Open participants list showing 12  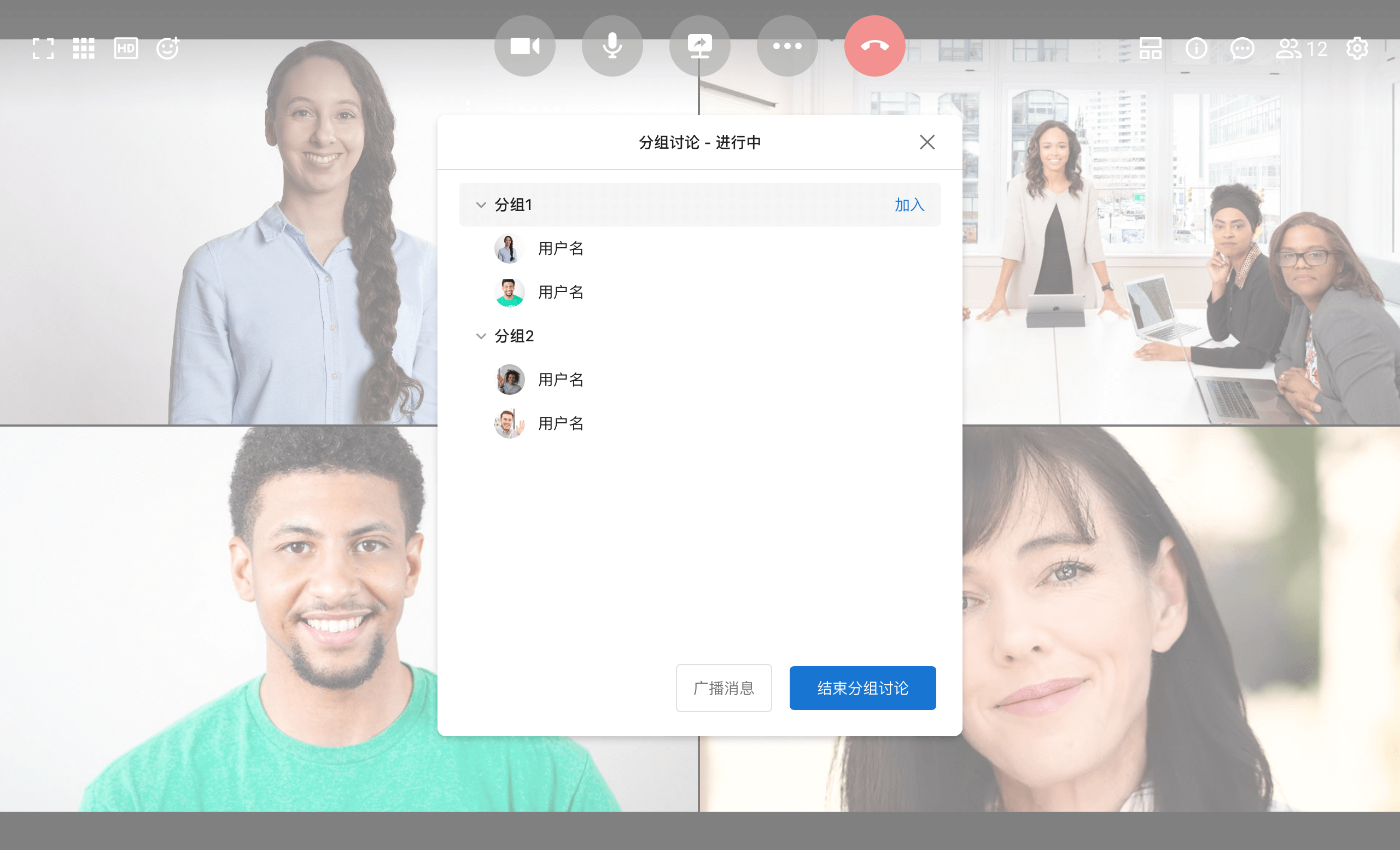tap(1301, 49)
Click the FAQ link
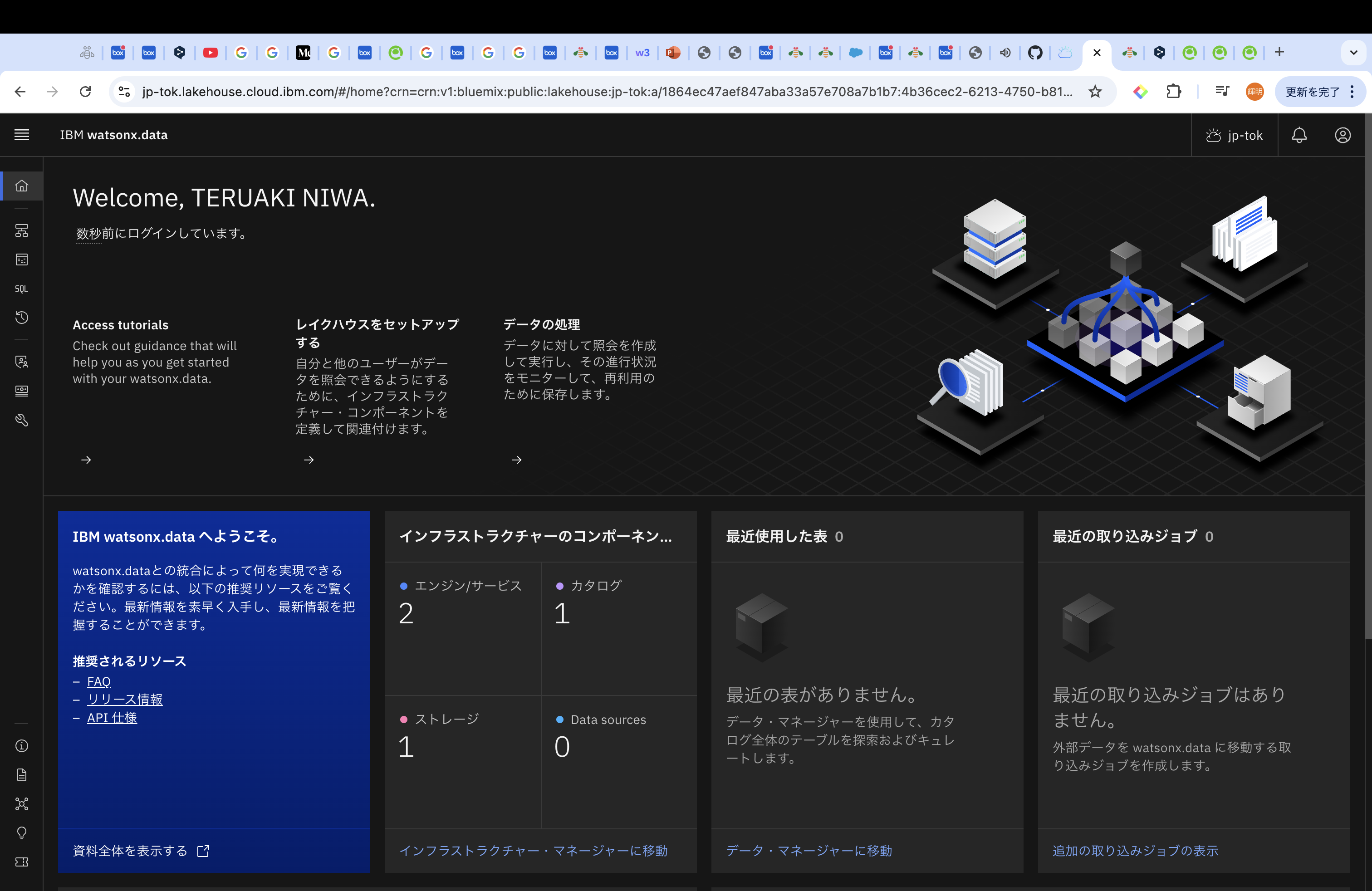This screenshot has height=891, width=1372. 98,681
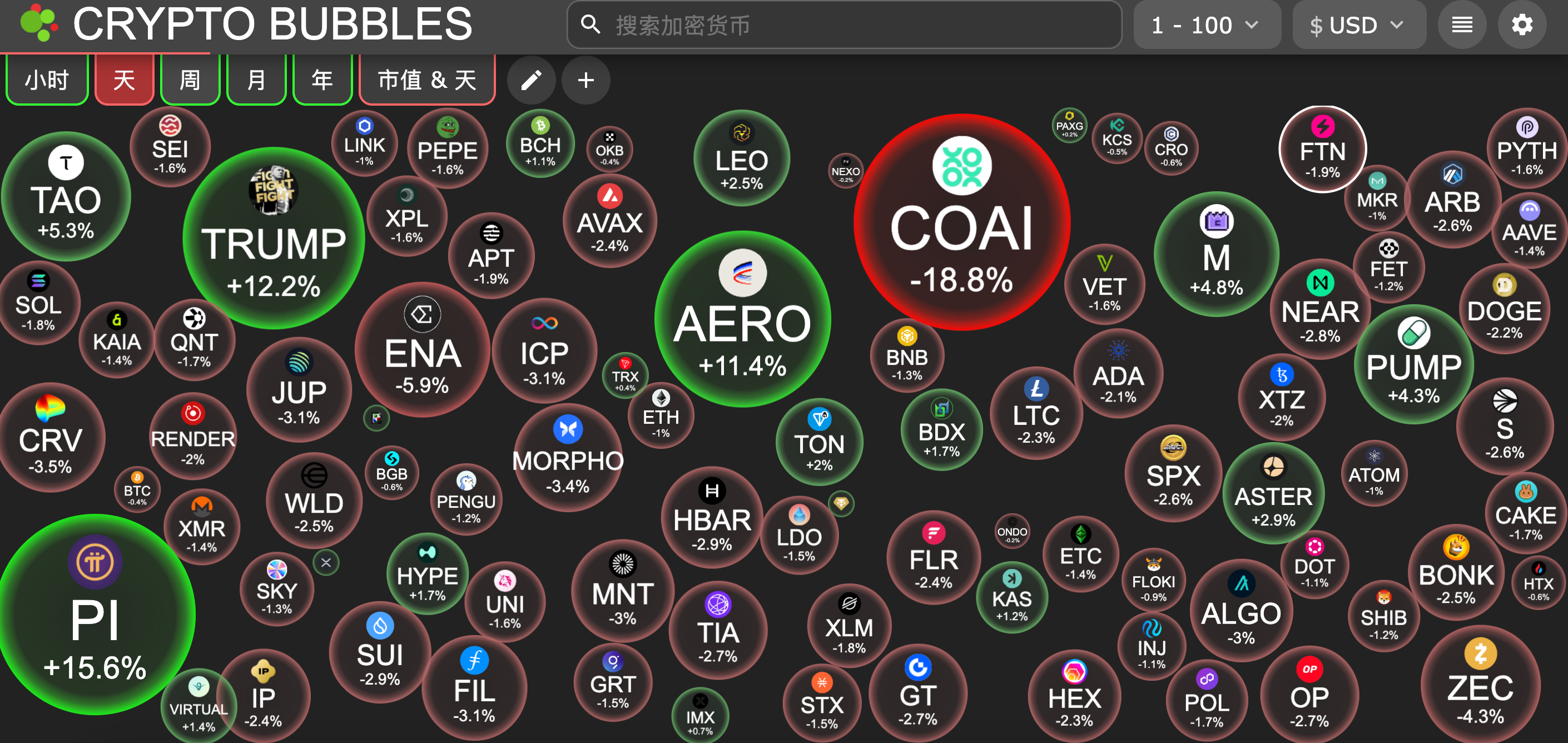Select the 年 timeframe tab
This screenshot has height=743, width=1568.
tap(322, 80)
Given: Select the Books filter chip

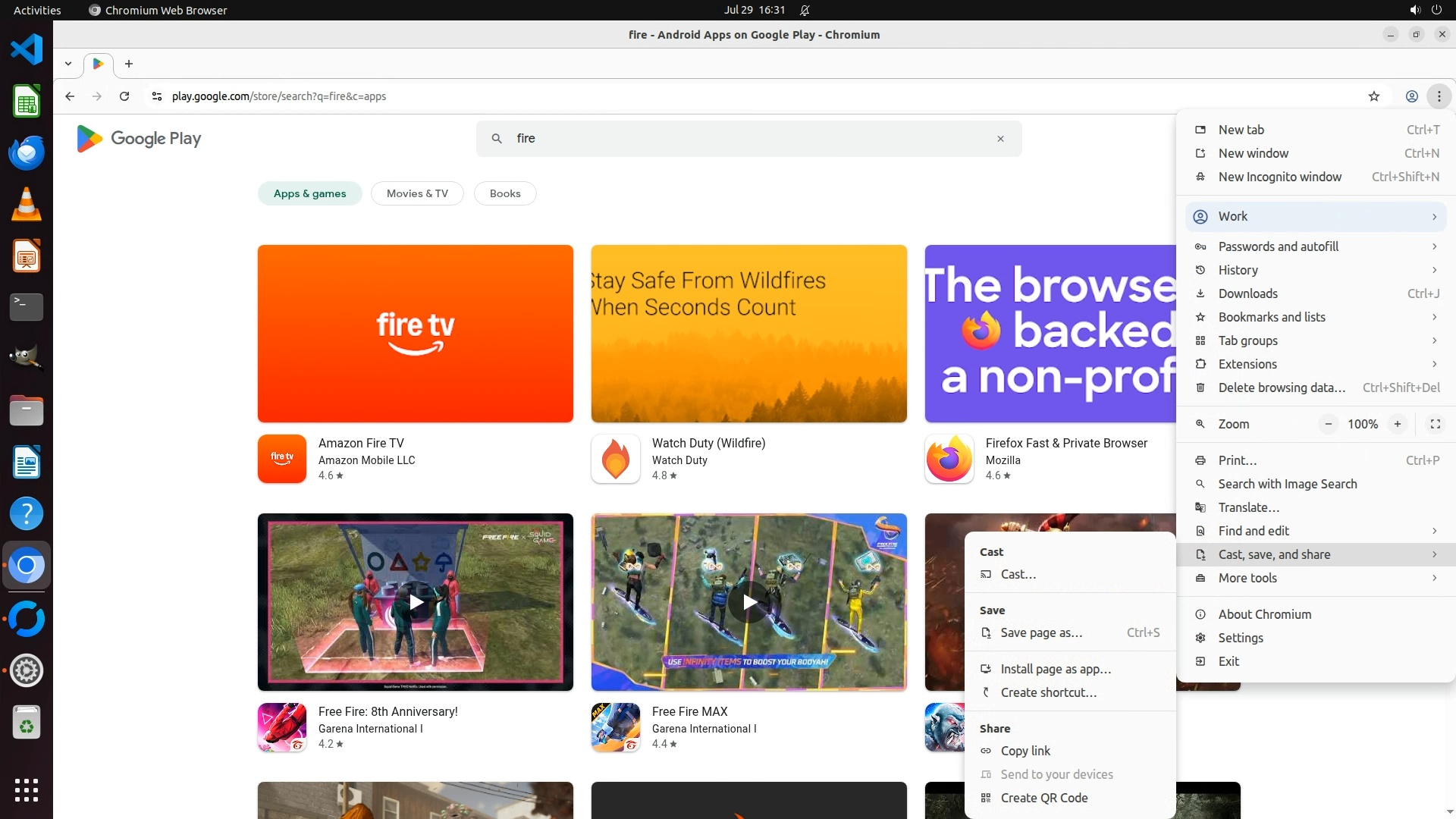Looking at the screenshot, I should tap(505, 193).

* **THE PROBLEM**
Extract the run of lines beginning with the line that holds "Click the FAQ link" and ending at the last line of the data, inclusive. Exclude any pictures from the copy.

* **RESPONSE AREA**
Click the FAQ link
This screenshot has height=891, width=1372. 98,681
Select the 年 timeframe tab
This screenshot has height=743, width=1568.
tap(322, 80)
Given: Select the Books filter chip

Looking at the screenshot, I should tap(505, 193).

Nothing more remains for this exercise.